Three Questions to Franco Cabachi: Clase Maestra
With 40% of visitors coming from abroad, the Peruvian cocktail fair imposes itself as the great referent of South America. We talked to its founder and director Franco Cabachi to find out more about the event organized in Lima and the trends in his part of the world.
SH: After these 7 years of Master Class, how does the Peruvian scene evolve?
FC: It’s something we like to “attribute” but we always hear that there was a before and after in the Peruvian cocktail bar with the birth of Clase Maestra. In fact we feel that we have had something of guilt but to all the work that we have done is added an endless number of actions of great brands that knew how to work for the national cocktails while Clase Maestra grew year by year. People notice and feel that this is done by bartenders or by people who want it to grow. It’s something we’re proud of because we feel that Peruvian cocktails have a lot to show the world for the endless flavors we have. Local production of different distillates has grown and bartenders recognize it.
What are the trends in Latin America and what are the needs of the professionals?
Every day it grows more and it’s something we applaud and celebrate. I feel a greater growth of different proposals in the beverage industry at a regional level. Only in Master Class I tasted 3 gin from South America, a grappa from Uruguay, a distillate from Patagonia, an interesting liqueur from Colombia, a Coca liqueur from Bolivia, etc. The good thing about all this is the recognition of the bartending community for these products. Of course, it doesn’t mean that “because they are from South America” they are good or you have to support them. Here, the quality of the products is a strong base for the community to shake hands with them and thus move forward together.

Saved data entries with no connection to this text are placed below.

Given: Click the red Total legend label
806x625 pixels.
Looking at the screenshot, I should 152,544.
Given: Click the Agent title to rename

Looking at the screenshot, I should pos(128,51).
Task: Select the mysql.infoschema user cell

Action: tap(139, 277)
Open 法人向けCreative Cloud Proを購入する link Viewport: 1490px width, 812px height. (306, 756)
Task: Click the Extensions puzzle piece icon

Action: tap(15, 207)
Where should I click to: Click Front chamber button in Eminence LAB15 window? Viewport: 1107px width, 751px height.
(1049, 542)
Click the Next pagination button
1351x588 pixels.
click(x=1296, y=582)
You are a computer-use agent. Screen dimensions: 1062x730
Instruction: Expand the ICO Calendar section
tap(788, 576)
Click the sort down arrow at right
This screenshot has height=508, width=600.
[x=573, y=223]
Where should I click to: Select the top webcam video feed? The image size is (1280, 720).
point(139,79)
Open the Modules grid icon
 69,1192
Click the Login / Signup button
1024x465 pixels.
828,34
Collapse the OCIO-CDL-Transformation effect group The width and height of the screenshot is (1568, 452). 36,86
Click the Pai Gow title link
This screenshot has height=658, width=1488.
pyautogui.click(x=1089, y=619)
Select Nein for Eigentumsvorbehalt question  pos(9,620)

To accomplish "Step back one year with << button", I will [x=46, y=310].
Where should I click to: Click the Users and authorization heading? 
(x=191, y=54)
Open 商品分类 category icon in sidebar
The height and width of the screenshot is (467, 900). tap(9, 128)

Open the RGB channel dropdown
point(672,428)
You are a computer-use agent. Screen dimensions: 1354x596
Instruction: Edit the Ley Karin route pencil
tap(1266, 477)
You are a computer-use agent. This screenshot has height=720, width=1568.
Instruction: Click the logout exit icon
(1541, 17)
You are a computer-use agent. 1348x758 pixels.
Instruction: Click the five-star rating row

What are the needs of the professionals?
Perhaps what many have to understand is that this is a business and they have to be trained for it. It’s something I’ve always said, it’s not about mixing cocktails. It goes far beyond that and brands are already beginning to value “that” person who can contribute a little more. Before we “complained” that we didn’t have trainings, now we have many and there is an overexposure of information that some young bartenders don’t know how to dose. They want to know about bitters, dyes, aging, etc. when they don’t even know how to make a syrup. For the rest, I think we are on the right track. There is a long way to go but the world is already looking at us. Limantour, in Mexico, has been a reality for some time now. People already know that in Argentina there is a President Bar or an Atlantic Florist, that in Chile there is a 7 Negronis, that in Brazil there is a Guilhotina and, above all, that in Peru there is a Carnival and that they are already among the best bars in the world. Everyone involved in the development of Latin cocktails is something we’ve been looking for for a long time.
Don’t drink and drive. Enjoy responsibly.